Das Alter eines Flugzeuges habe grundsätzlich keinen Zusammenhang mit dessen Sicherheit. Dies sagte Daniel Knecht von der Schweizerischen Sicherheitsuntersuchungsstelle (Sust) zum Absturz des Oldtimerflugzeugs Ju-52 in Flims GR.
"Auch ältere Flugzeuge können, wenn sie gut gewartet werden, sicher betrieben werden", sagte Knecht am Sonntag vor den Medien. Die Ju sei alle 35 Stunden gewartet worden, zuletzt im Juli, hiess es dazu am Sonntag vonseiten der Ju-Air.
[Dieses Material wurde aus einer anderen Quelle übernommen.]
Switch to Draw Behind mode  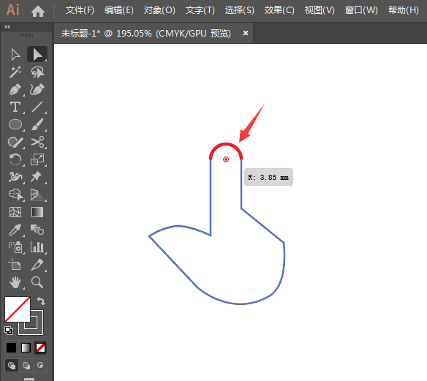tap(26, 365)
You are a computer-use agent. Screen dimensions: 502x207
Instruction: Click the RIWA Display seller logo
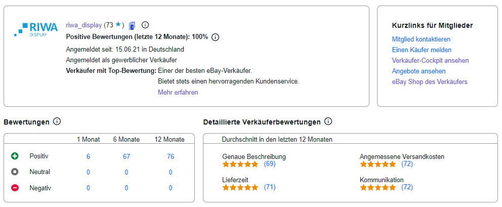pos(35,29)
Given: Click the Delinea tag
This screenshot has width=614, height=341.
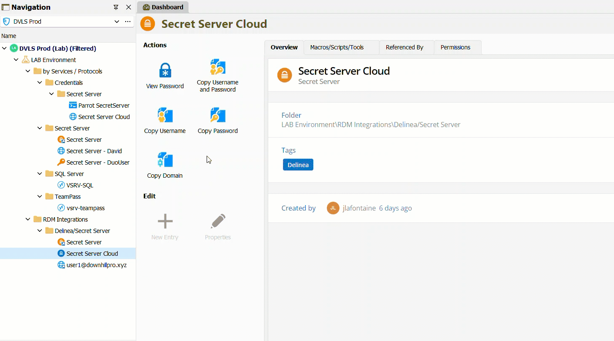Looking at the screenshot, I should tap(298, 165).
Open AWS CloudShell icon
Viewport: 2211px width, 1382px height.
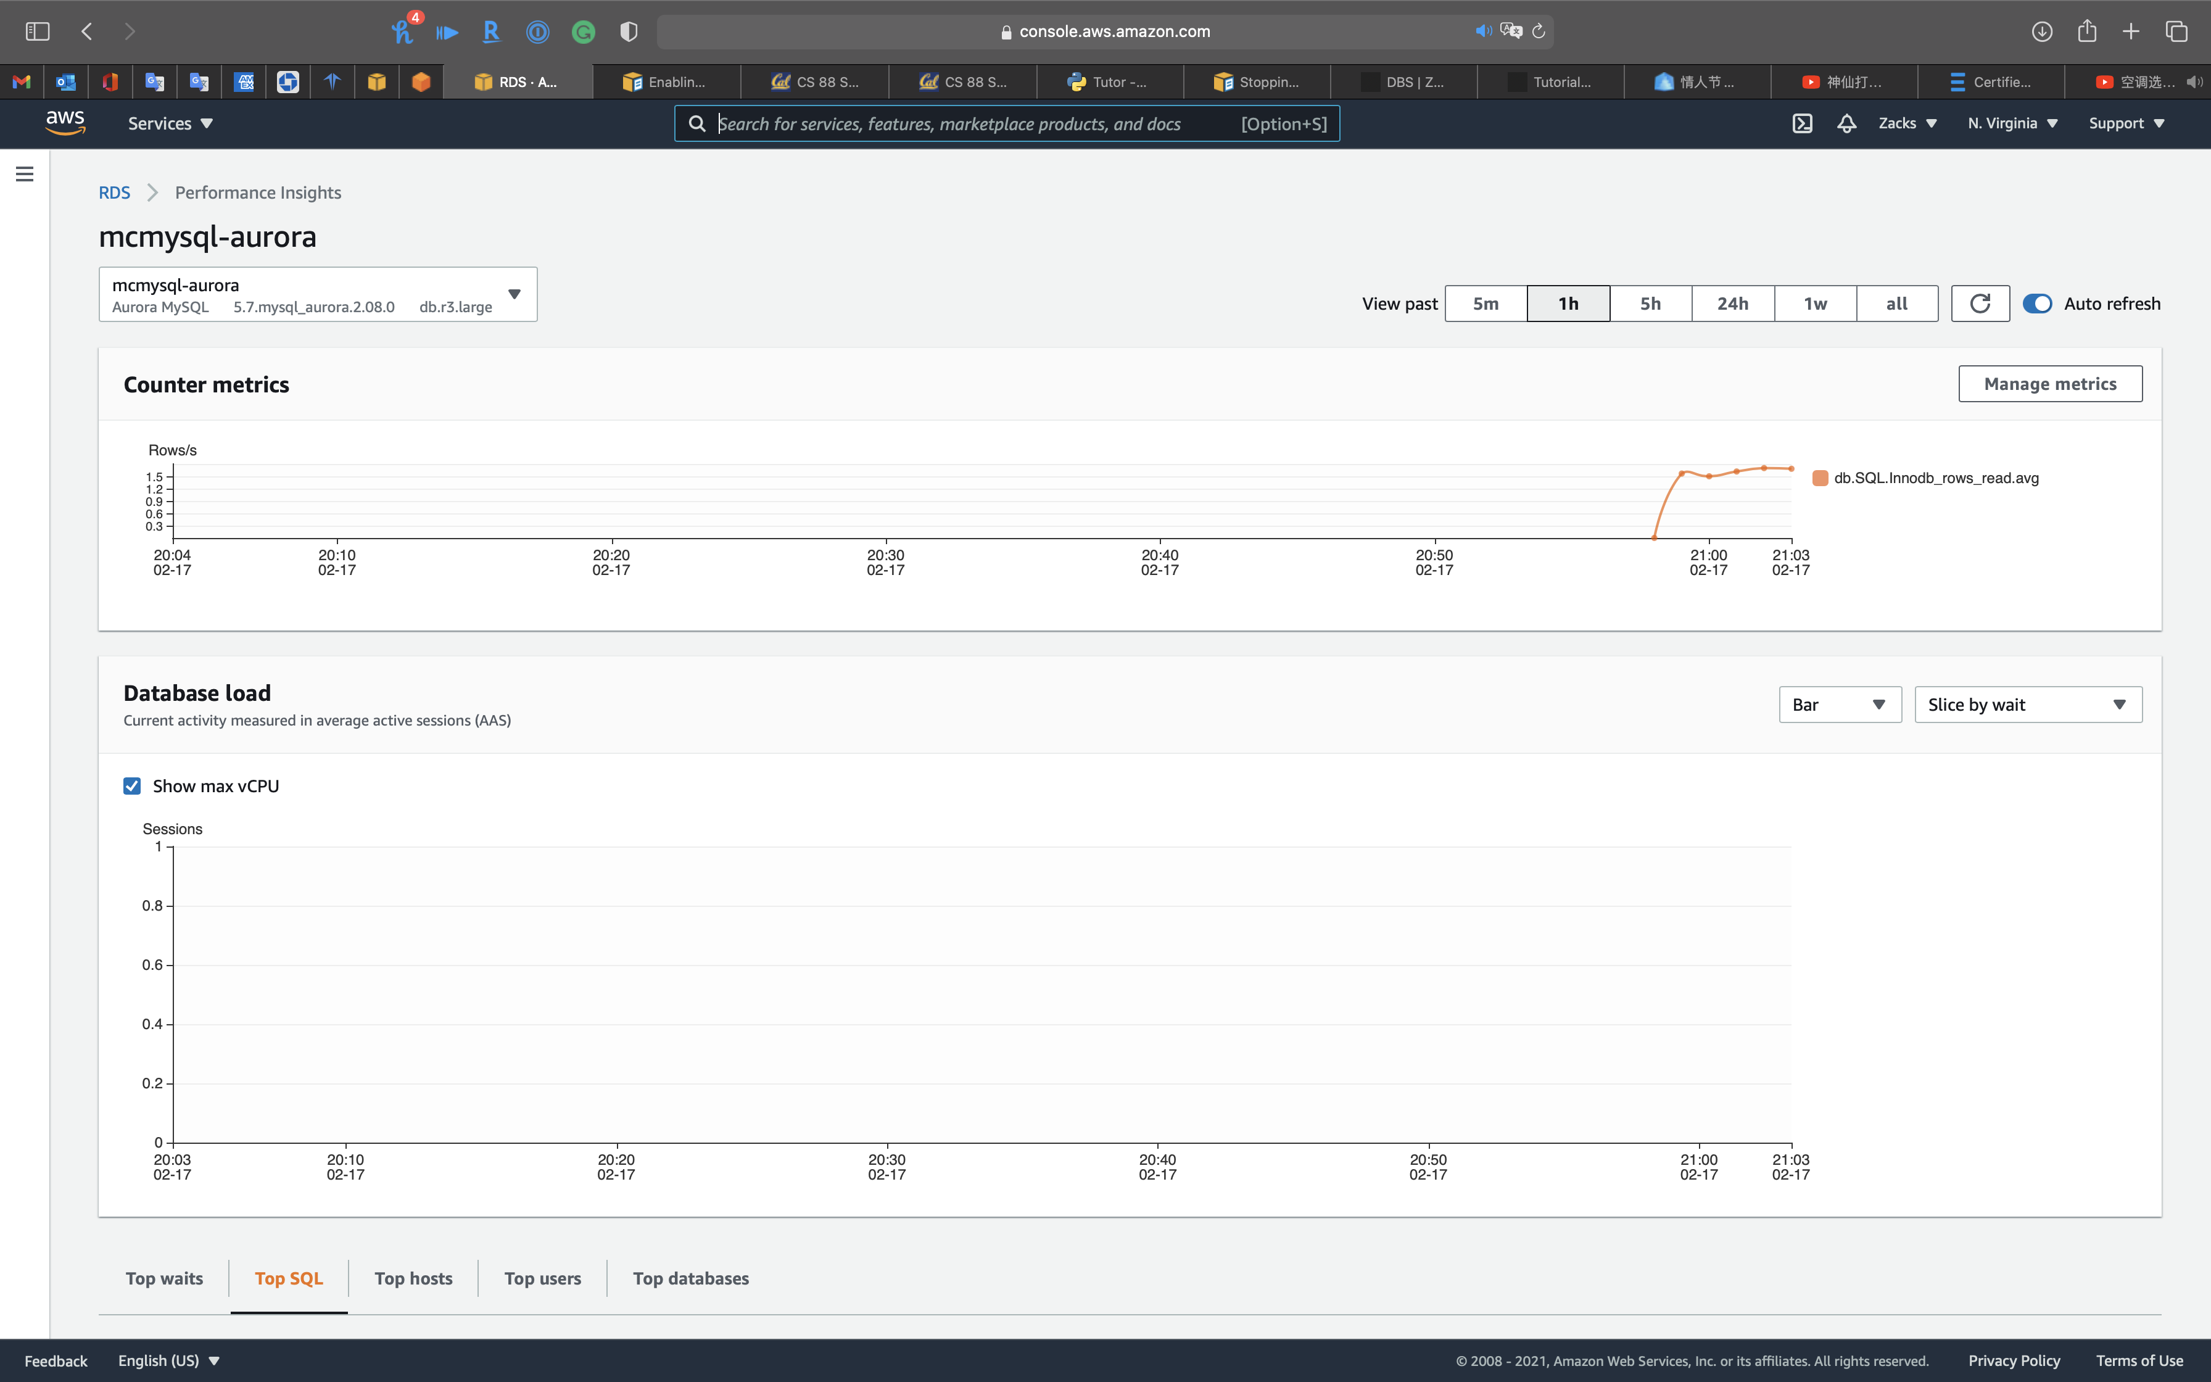coord(1802,123)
Zu Spekulationen, ob die gegenwärtige Hitze beim Absturz eine Rolle gespielt haben könnte, äusserte sich Knecht nicht direkt. Grundsätzlich sei Hitze mit einer Verdünnung der Luft verbunden. Dies beeinträchtige die Leistung der Motoren. Dadurch könne eine Maschine beispielsweise weniger hoch fliegen.
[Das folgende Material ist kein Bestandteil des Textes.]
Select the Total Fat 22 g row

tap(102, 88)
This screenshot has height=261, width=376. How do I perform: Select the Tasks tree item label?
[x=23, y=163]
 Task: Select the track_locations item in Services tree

Allerdings könne man damit umgehen, indem man beispielsweise die Beladung reduziere. "Die Situation ist anspruchsvoller, man braucht mehr Erfahrung", so Knecht. Laut den Verantwortlichen der Ju-Air waren die zwei Piloten an Bord der Unglücksmaschine sehr erfahren.
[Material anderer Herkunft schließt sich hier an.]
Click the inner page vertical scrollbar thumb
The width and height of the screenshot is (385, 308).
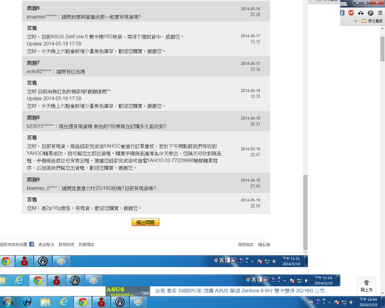click(305, 212)
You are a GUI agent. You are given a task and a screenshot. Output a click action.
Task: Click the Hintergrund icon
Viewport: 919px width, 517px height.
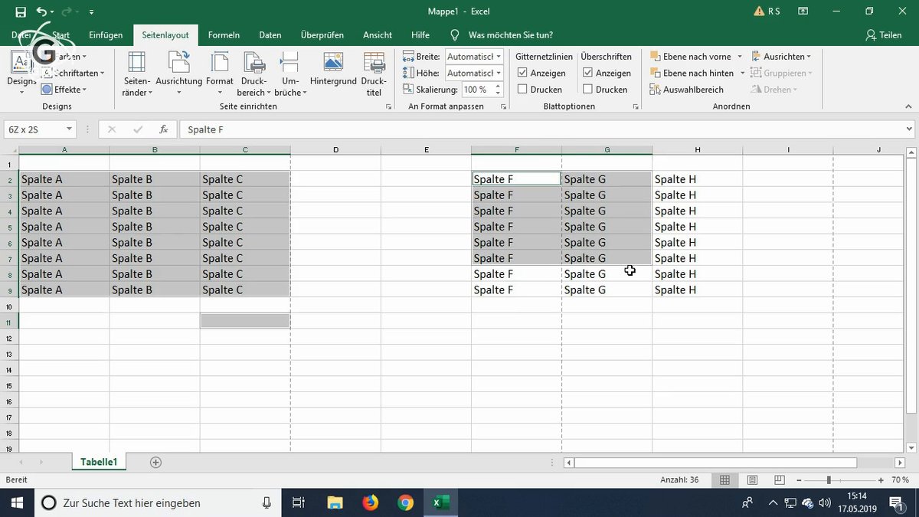coord(332,69)
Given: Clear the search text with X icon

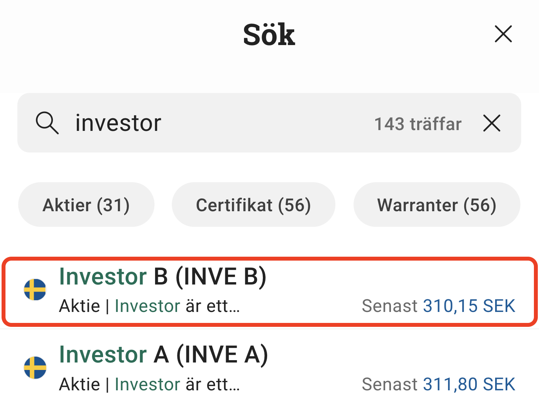Looking at the screenshot, I should point(492,123).
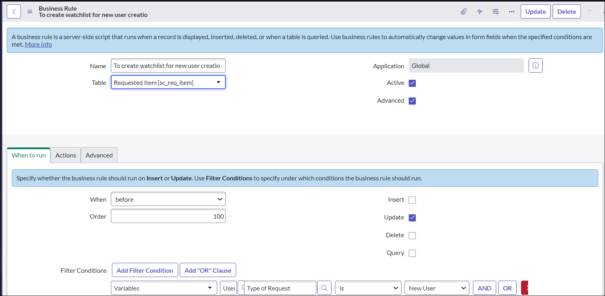Open the Table dropdown
This screenshot has width=605, height=296.
[x=168, y=82]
Die Route jedes Fluges werde von den Piloten geplant und abgesprochen, sagte Ju-Air-Chef Kurt Waldmeier vor dem Medien. Dabei würden Wetter, Winde, Temperatur und das Gewicht in die Analyse miteinbezogen. Die Temperatur der Luft sei ein Faktor, der von den Piloten bei der Routenwahl berücksichtigt werden müsse. Dass auch das Wetter eine der Ursachen für den Absturz sein könnte, konnte Waldmeier nicht ausschliessen.